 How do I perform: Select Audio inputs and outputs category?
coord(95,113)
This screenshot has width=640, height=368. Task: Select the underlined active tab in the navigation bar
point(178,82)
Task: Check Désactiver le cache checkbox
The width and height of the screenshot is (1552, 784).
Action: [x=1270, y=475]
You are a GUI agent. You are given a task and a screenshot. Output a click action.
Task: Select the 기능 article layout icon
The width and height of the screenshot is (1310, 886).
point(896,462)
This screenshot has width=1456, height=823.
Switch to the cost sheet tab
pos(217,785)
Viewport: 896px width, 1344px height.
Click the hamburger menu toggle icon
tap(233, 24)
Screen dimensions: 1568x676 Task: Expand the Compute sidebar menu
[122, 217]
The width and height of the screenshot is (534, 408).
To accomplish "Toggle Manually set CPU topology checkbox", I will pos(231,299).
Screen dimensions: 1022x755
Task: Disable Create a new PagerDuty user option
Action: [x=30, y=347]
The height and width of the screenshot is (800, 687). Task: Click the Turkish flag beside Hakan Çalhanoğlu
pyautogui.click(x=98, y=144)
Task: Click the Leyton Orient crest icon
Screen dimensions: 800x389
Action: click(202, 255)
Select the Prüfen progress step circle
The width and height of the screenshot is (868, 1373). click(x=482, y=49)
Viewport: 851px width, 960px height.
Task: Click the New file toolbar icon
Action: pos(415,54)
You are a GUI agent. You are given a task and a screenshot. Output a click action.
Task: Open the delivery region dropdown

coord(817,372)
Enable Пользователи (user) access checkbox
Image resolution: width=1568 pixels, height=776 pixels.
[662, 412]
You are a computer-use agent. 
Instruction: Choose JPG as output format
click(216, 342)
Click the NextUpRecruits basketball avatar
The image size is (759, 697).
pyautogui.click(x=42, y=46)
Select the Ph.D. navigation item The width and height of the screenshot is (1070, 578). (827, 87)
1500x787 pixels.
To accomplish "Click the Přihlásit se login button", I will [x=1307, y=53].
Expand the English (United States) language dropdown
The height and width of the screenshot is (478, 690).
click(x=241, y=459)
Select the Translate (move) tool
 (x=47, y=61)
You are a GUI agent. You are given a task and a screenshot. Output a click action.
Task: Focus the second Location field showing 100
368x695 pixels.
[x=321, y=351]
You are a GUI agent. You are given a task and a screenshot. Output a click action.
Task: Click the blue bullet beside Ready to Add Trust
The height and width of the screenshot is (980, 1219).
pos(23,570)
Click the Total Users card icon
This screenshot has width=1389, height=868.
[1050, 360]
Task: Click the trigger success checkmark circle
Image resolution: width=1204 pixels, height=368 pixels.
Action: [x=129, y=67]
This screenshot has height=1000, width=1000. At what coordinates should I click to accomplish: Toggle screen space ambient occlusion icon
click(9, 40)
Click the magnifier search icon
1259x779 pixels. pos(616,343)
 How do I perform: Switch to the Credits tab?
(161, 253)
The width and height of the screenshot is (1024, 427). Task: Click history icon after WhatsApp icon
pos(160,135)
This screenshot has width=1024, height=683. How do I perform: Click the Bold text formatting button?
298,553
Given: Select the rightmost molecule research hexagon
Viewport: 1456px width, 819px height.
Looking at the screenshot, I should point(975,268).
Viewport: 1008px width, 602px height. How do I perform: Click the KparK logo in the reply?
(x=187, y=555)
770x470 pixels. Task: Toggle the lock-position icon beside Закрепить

· · · · · · ·

Which lines in the entries above contain the string "will"? Find each one and copy it in full.

To accomplish "Toggle Manually set CPU topology checkbox", I will pos(231,299).
To accomplish "Click the Přihlásit se login button", I will [x=1307, y=53].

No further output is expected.